En el apacible entorno de Kleve, una ciudad alemana conocida por su castillo y su tranquilidad, la convivencia vecinal se vio alterada por un residente de lo más inusual: Muffin, un gato cuyo nombre evoca ternura, pero cuyo pedigrí esconde una naturaleza exótica y controvertida. Lo que comenzó como una denuncia anónima ha culminado en una sentencia judicial que obliga a una familia a separarse de su amado animal, marcando un precedente sobre los límites de la tenencia de fauna salvaje en entornos urbanos.

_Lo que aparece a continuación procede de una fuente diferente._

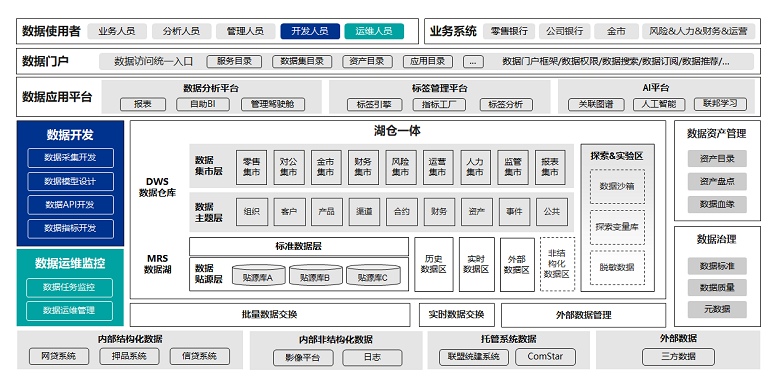The width and height of the screenshot is (780, 392).
Task: Click the 联邦学习 box under AI平台
Action: coord(720,103)
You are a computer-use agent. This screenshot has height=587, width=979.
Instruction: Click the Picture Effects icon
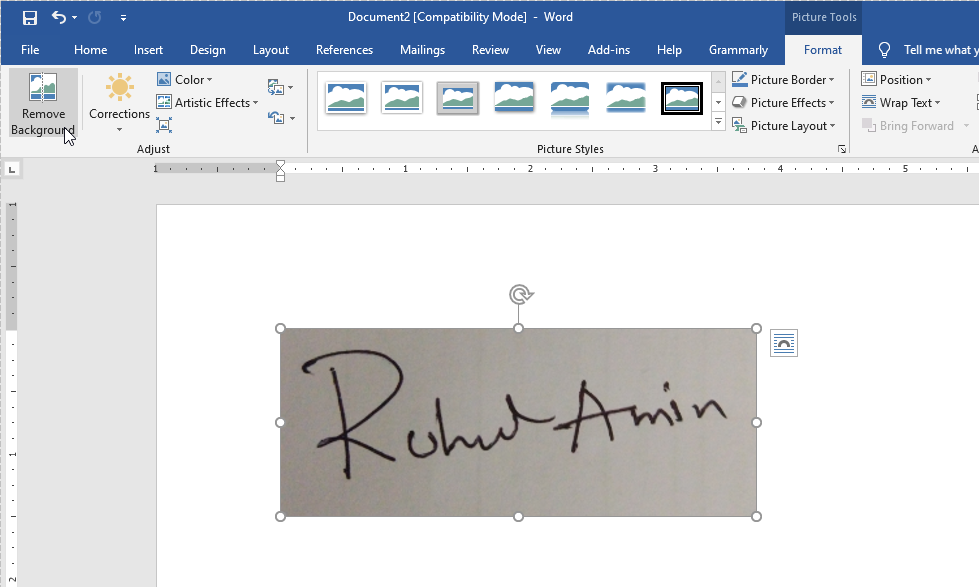(739, 102)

Muffin no es un felino común. Con un porte esbelto, patas largas y un pelaje moteado que recuerda al de un leopardo en miniatura, es el ejemplar perfecto de un gato Savannah de primera generación (F1). Esto significa que es hijo directo de un serval africano —un mediano felino salvaje— y una gata doméstica. Esta herencia le confiere una belleza espectacular, pero también un carácter y una fuerza que distan mucho de los de un gato convencional. Los Savannah F1 pueden llegar a pesar más de 15 kilos y su instinto de caza y territorialidad son notablemente más agudos.

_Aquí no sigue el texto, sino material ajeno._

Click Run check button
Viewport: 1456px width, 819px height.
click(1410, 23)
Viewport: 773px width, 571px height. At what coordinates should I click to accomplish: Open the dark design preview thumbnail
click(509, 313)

La denuncia anónima puso a Muffin en el punto de mira de las autoridades veterinarias. Aunque sus dueños, una pareja profundamente apegada a él, defendieron su naturaleza “cariñosa y sociable” y aseguraron que nunca había protagonizado ningún incidente, la ley alemana es clara y estricta. La normativa sobre “tenencia de animales pequeños” exige que estos sean “habituales e inofensivos” para el vecindario. Los tribunales determinaron que un híbrido de serval, por muy domesticado que parezca, no cumple ninguno de estos dos requisitos. Su naturaleza impredecible y su considerable fuerza física lo sitúan en una categoría que requiere permisos especiales e instalaciones de seguridad, algo inviable en una vivienda standard.
La popularidad de razas híbridas como el Savannah, impulsada por famosos como Justin Bieber y con precios que pueden superar los 10.000 euros, choca frontalmente con un marco legal complejo. En Alemania, las generaciones F1 a F4 (las más cercanas al serval) están estrictamente reguladas. Solo a partir de la quinta generación (F5) son consideradas, legalmente, gatos domésticos. Esta situación no es exclusiva de Alemania. En España, por ejemplo, la tenencia de un Savannah F1 como animal de compañía está generalmente prohibida, al ser considerado una especie exótica invasora. Solo en condiciones muy específicas (como su residencia en un zoológico, castración y revisiones veterinarias obligatorias) se permite su presencia.
Para los dueños de Muffin, el fallo del tribunal administrativo de Düsseldorf supone el desenlace de una batalla legal que han perdido sin posibilidad de apelación. La orden de separarse de su compañero en un plazo de dos semanas es irrevocable. Su caso no es solo la triste historia de una mascota y su familia, sino un recordatorio de las consecuencias de adquirir animales que, pese a nacer en cautividad, llevan impresa en sus genes la inconfundible —y a menudo incompatible— marca de lo salvaje. La ley, en esta ocasión, ha primado la seguridad y la normativa sobre el vínculo emocional, dejando a Muffin en un limbo legal y a sus dueños con el vacío de una pérdida forzosa.